Bédé: entrevue avec Étienne Davodeau - Un porte-voix qui dessine

Quinze ans d'albums, et pas des moindres, précèdent le dessinateur et scénariste Étienne Davodeau au Festival de la bande dessinée francophone de Québec (FBDFQ), vingtième du nom. Les plus récents, Un homme est mort (coscénarisé par Kris, publié l'automne dernier chez Futuropolis) et Les Mauvaises Gens (créé par Davodeau seul l'année d'avant chez Delcourt), ont été des événements en France, et pas seulement chez les bédéphiles. On en a parlé dans les pages politiques et sociales des journaux. Non sans raison: on y raconte la vraie vie de gens ordinaires, qui ont en commun d'avoir été des ouvriers et des militants. Ces bédés sont des documentaires, et vice-versa. Et ce n'est pas barbant.

«Ce que je fais d'abord, c'est de la bande dessinée qui a pour vocation de ne pas être emmerdante», précise Davodeau d'emblée lorsque je le joins à son hôtel du Vieux-Québec. «Je ne suis ni sociologue ni historien, pas plus que journaliste. Mon désir est de faire le récit d'une certaine réalité à travers le média que je maîtrise le moins mal et que j'aime le plus.» Tout le contraire de L'Histoire en bande dessinée. À son bout du fil, Davodeau rigole. «Ça n'avait de bande dessinée que le nom, cette espèce de livre didactique. Et puis la grande histoire ne m'intéresse pas. Mon but est de donner la parole par la bande dessinée à des gens qui ne l'ont pas eue. Je suis une sorte de porte-voix.» Un porte-voix qui dessine.

Dans Un homme est mort, c'est l'histoire oubliée d'une sanglante grève ouvrière dans le Brest en reconstruction de l'après-guerre qui est ravivée à partir d'un étonnant point de vue: celui d'un cinéaste militant qui avait alors tourné le film des événements, film dont il ne reste plus trace.
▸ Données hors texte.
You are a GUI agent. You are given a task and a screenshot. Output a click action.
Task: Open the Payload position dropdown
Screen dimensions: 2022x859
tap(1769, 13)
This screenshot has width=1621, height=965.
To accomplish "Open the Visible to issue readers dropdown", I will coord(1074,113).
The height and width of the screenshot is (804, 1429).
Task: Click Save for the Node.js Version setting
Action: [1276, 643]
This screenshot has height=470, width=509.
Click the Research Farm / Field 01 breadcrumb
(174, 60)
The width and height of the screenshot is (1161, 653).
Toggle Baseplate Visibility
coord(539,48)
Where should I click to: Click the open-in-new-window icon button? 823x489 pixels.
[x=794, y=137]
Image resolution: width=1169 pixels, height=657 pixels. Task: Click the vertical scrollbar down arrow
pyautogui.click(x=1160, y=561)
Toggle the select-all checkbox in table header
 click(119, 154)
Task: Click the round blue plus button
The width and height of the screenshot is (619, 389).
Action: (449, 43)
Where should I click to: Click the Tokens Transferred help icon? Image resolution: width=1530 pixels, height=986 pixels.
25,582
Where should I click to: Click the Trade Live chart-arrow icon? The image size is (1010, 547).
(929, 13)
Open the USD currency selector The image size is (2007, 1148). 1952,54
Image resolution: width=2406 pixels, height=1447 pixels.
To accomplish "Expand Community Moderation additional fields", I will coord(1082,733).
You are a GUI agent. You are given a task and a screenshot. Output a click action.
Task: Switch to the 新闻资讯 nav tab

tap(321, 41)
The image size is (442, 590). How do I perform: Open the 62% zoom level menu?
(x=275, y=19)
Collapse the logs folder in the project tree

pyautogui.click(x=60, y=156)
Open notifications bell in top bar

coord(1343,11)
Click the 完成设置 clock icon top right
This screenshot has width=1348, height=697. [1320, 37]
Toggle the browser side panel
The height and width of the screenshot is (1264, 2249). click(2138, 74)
Toute l'affaire est reconstituée autour du film perdu, à partir des témoignages, dont celui du cinéaste. Dans Les Mauvaises Gens, c'est l'histoire de ses propres parents que Davodeau met en scène et, ce faisant, celle du mouvement syndicaliste chrétien en France. Davodeau lui-même s'inclut dans la bédé, avec le père et la mère qui comprennent mal en quoi leur histoire peut intéresser des lecteurs de bédés. On pense au pionnier Art Spiegelman qui, dans son fameux Maus, s'échinait case après case à convaincre son propre père de parler des années passées dans un camp nazi.

«On ne peut pas comparer ce que je fais à Maus», rectifie Davodeau, un peu gêné. «Mais je sais par les courriers reçus, notamment sur mon site Internet [www.etiennedavodeau.com], entre 1500 et 2000 courriers, que Les Mauvaises Gens a été beaucoup acheté par des gens qui ne lisent pas nécessairement des bandes dessinées. Des parents l'ont offert à leurs enfants parce qu'ils s'y sont reconnus. Des enfants l'ont offert à leurs parents pour leur dire que leur vie avait eu du sens. Ce sont autant de petites victoires pour moi.»

Même les fictions de Davodeau ont des saveurs et des odeurs de vraie vie. Chute à vélo (paru en 2004 chez Dupuis) est l'évocation poignante de l'ultime séjour d'une famille dans la maison ancestrale déjà vendue. «La vie quotidienne, le non-spectaculaire, la bande dessinée commence seulement à s'y frotter.» Quiconque visitera d'ici dimanche la zone FBDFQ du Salon du livre de Québec s'en rendra compte: la bédé se frotte désormais à tout. La production est à la fois alléchante et effarante: plus de 4000 nouveaux titres rien qu'en 2006. Une explosion de créativité, mais beaucoup de n'importe quoi. Davodeau commente: «On atteint le point de saturation. Ce que je crains, c'est qu'on se retrouve avec deux sortes de bandes dessinées: les pures distractions, à tirage massif, en vente dans les supermarchés, et les bandes dessinées en petit format, en noir et blanc, confidentielles, réservées aux connaisseurs.» On n'en est pas là. Davodeau a des bédés en chantier: émouvoir et informer demeure son rayon. «C'est encore faisable.»